SAT/ACT Cheating Scandal
SAT/ACT Cheating Scandal
My son is taking the ACT for a second time on December 11 to raise his scores from the mid twenties to, hopefully, the high twenties or low thirties. He is among thousands of high school seniors working hard to raise their scores as a means of increasing their chances of being accepted into highly-competitive colleges and universities. While upper income and private school students have long enjoyed such advantages as access to more rigorous curricula, high-cost SAT/ACT Prep programs, tutors, and safe schools, apparently, even that isn’t enough for some students. CBS New York reported that as many as 35 affluent Long Island, New York students paid from $2500 to $3500 for others to take the SAT and ACT for them. As many as two public and three private schools were involved. While the $3500 price tag may appear high, these students, and possibly their parents, are aware that some colleges and universities award hefty scholarships based on a student’s SAT or ACT scores, while high SAT or ACT scores at many highly-competitive colleges and universities will tip the admissions decision in a student’s favor.
Having attending such highly performing schools as Great Neck North High School, North Shore Hebrew Academy, and St. Mary’s High School, these students had already enjoyed a huge advantage over other Long Island, New York students. Elaine Gross, President of ERASE Racism, wrote about the huge disparities between the highest and lowest performing Long Island Public Schools in a June 5, 2011 Newsday article:
“Consider that only 9 percent of the Island’s black students, and 14 percent of its Hispanic students, were enrolled in the top 25 percent of Long Island’s best schools in 2008-09, according to the U.S. Department of Education.
How can it be acceptable that in 2009, Hempstead had a four-year graduation rate of 50 percent and just down the street, Garden City’s rate was 96 percent? Or that in Suffolk, Central Islip’s rate was 52 percent, while its neighbor, West Islip, had a 95 percent rate? Hempstead and Central Islip have majorities of black and Hispanic students, while the other districts have white majorities.”
The Forbes Magazine article, “Why Rich Kids Are Cheating On The SAT,” suggests that the pressures on affluent children as reflected in the film, “Race to Nowhere” is to blame. However, I am struck by the arrogance of children from affluent communities, attending some of the country’s best high schools, who believe that it is their birthright to be admitted into America’s top colleges.
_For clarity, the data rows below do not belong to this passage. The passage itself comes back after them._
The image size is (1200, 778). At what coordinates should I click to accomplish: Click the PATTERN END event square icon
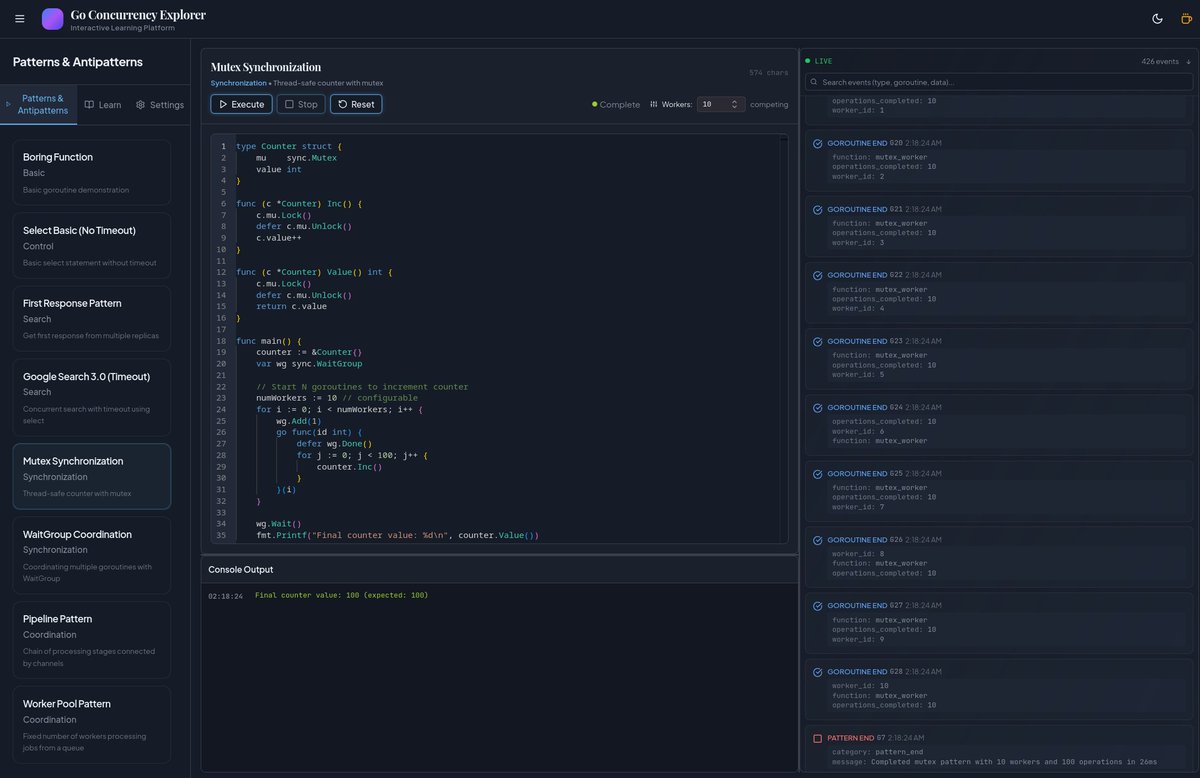point(817,738)
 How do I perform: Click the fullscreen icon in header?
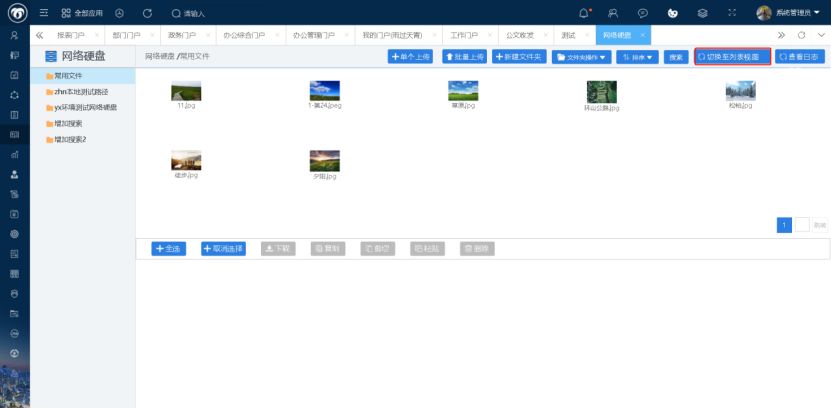pos(731,13)
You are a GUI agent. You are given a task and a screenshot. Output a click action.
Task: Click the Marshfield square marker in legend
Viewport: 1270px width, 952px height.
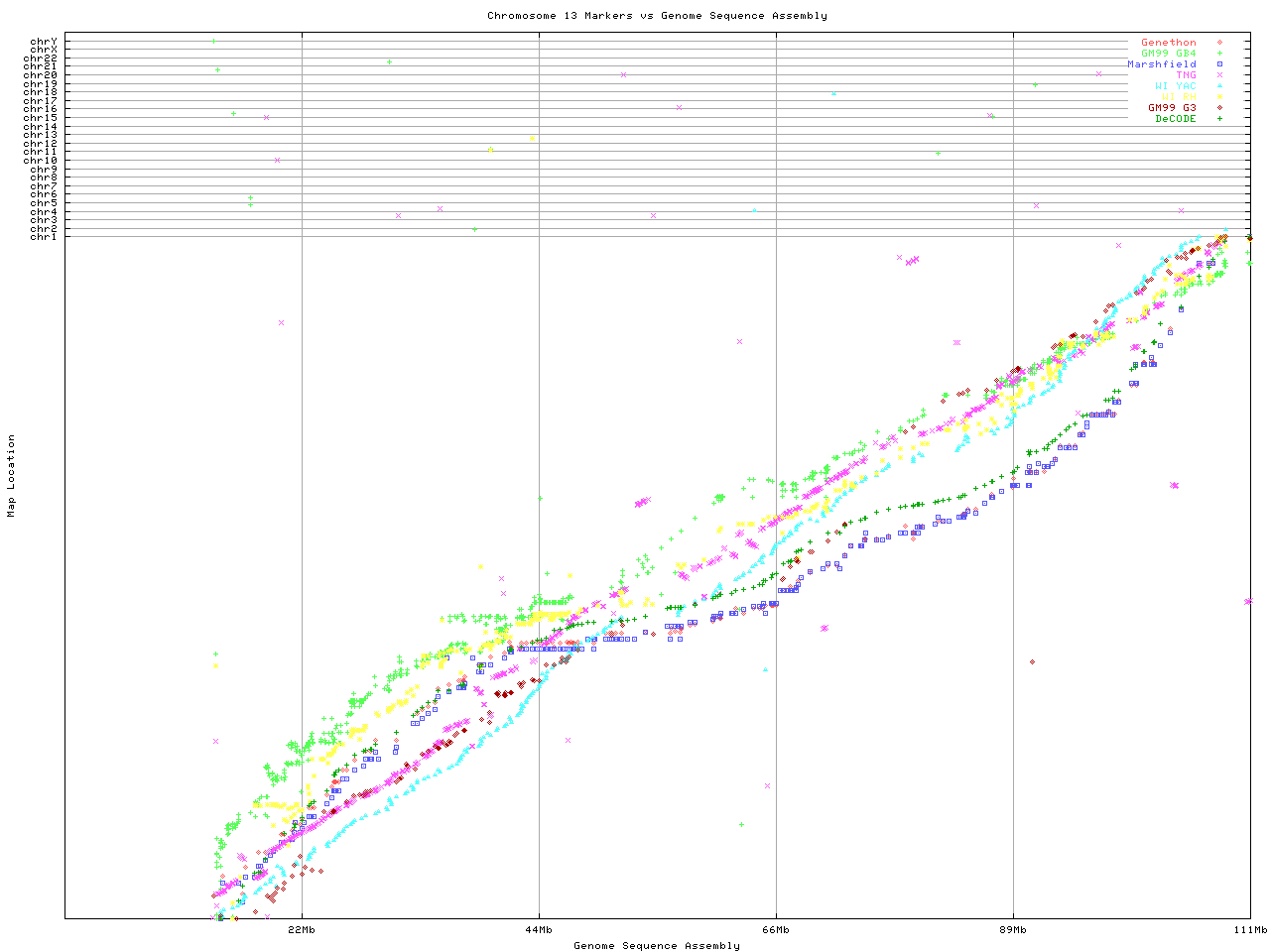coord(1219,64)
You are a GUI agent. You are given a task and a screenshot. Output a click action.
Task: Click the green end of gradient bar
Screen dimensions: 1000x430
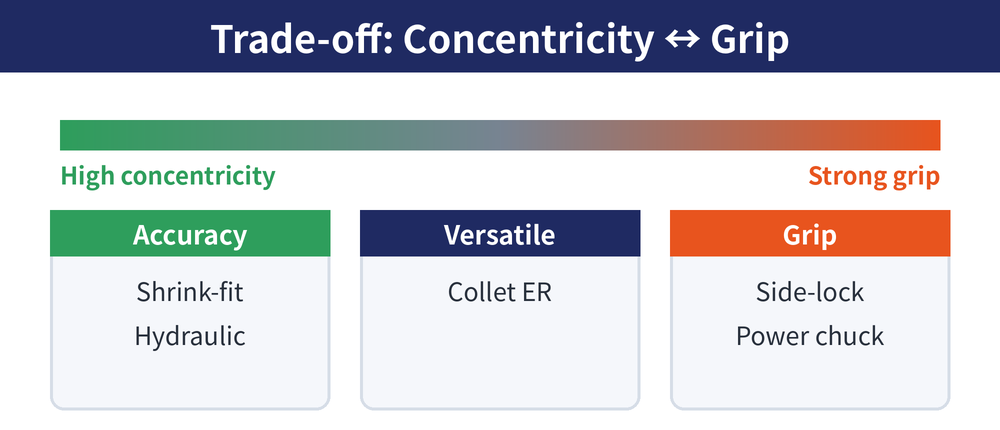(x=77, y=135)
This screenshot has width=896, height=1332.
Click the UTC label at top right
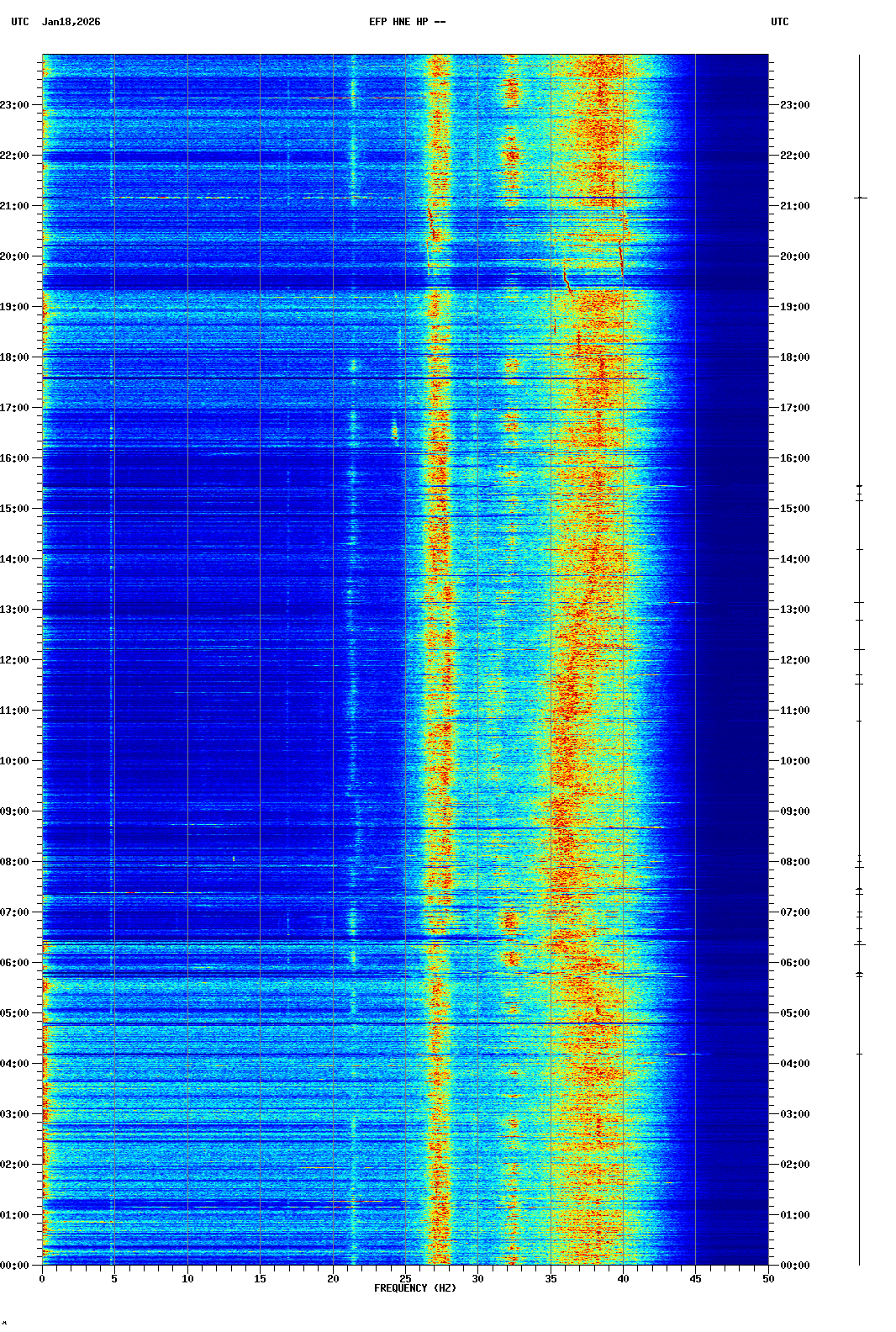pos(779,22)
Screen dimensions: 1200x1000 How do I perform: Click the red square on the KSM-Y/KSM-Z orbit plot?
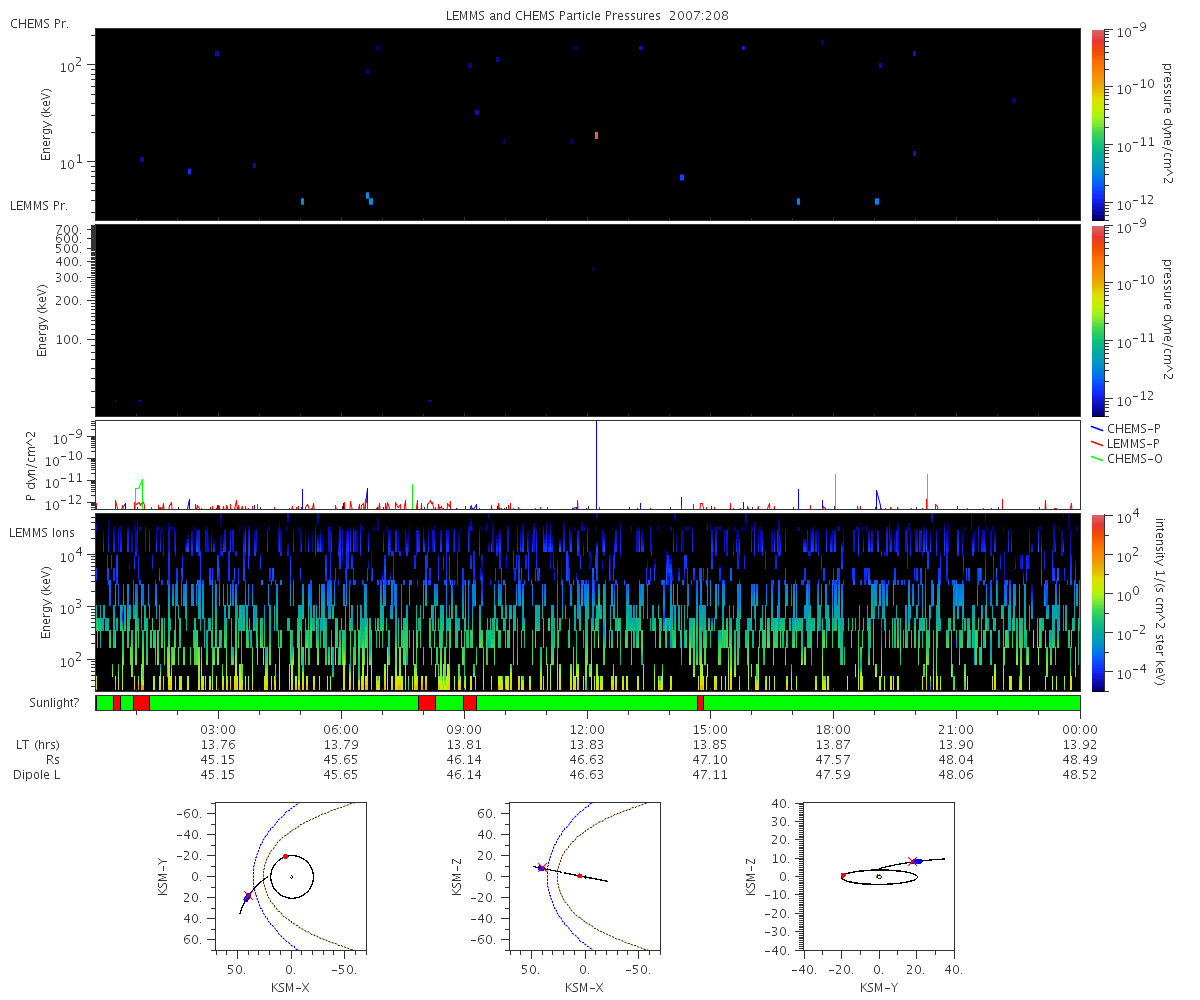point(843,876)
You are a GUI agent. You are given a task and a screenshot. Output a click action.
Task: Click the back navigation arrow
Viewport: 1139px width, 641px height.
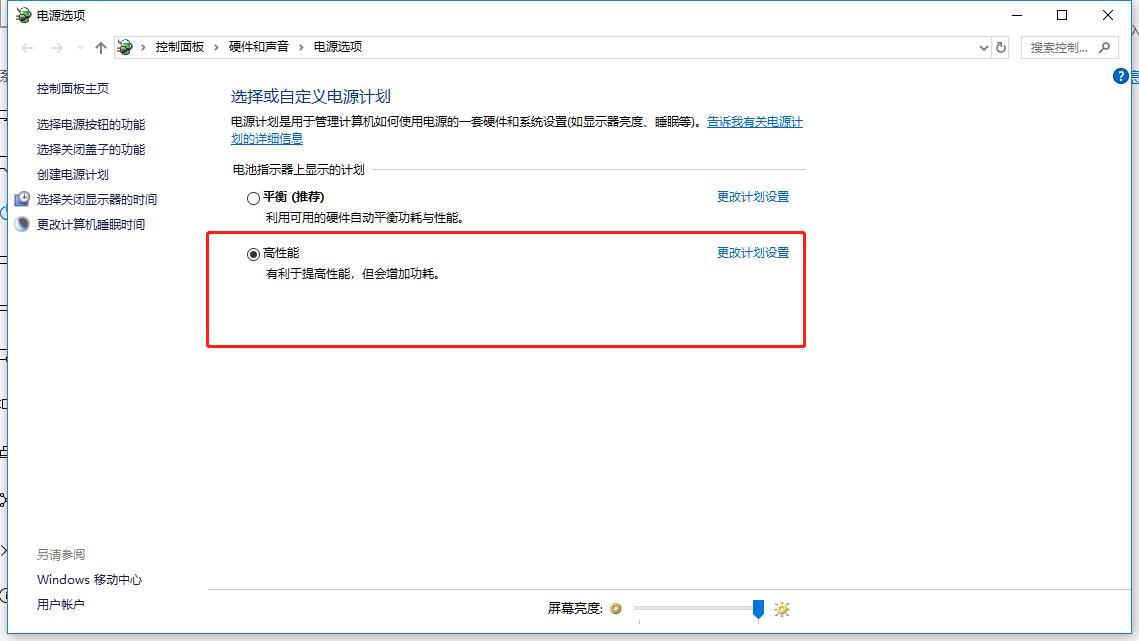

If cheating will get them accepted, too bad for their classmates who had the morality not to cheat or the students who successfully fought an uphill battle for 13 years in low performing schools toward a dream of being admitted into Harvard, Yale, or Princeton. To all of the students who attended the best schools and still were not accepted into their first choice school, you were fortunate to have received a great K-12 education and will undoubtedly find yourself in a position of being able to be admitted (and succeed) in all, but a handful of colleges and universities throughout the country. And, to the students from low performing schools who have fought a good fight, worked their butts off, suffered through out of control classrooms and violent schools, and in spite of it all, find themselves accepted into the freshman class of one of America’s top colleges or universities—don’t you dare feel that you somehow do not belong in college classrooms alongside those from schools and communities seemingly so much more privileged. Consider that those who may arrogantly turn their nose up at you as though YOU do not belong, may very well be the same students who cheated their way in! In Dennis Biancuzzo’s blog entry, “The Culture of White Privilege” he notes:
“White culture perpetuates the ideology that white people are morally and intellectually superior to people of color. For example, many suburban white women and men think they get into college because they are ‘more intelligent’ than Chicanos, Native Americans or African Americans; when, in fact, they get into college because their high schools prepare them more effectively for college boards than do most high schools in urban areas.”
Once a child of poverty and now a parent, I am pleased that our older son was not only accepted into Amherst College, but after three years, is pleased both with his choice of college and the quality of education that he is receiving. Our younger son would love to be admitted to Amherst College or to enter into the NROTC program at Northwestern University. However, I am proud of his attitude, “Dad, I want to take the ACT again, because I believe that I can do much better. However, whatever my scores are, I am confident that the college that sees me as more than my ACT scores is where I want to go anyway.”
Colleges in the United States have the potential to be the educational equalizer. The place where children from affluence and high performing schools and children from poverty and low performing schools have equal access to a high quality education. Hopefully, college admissions officers are smart enough to look beyond the scores to the student, and parents will look beyond the scores to the importance of raising physically and emotionally healthy children. I am equally hopeful that affluent students will think twice before assuming that the students of color or those from high poverty communities are somehow undeserving of the opportunity to finally have equal access to a high quality education.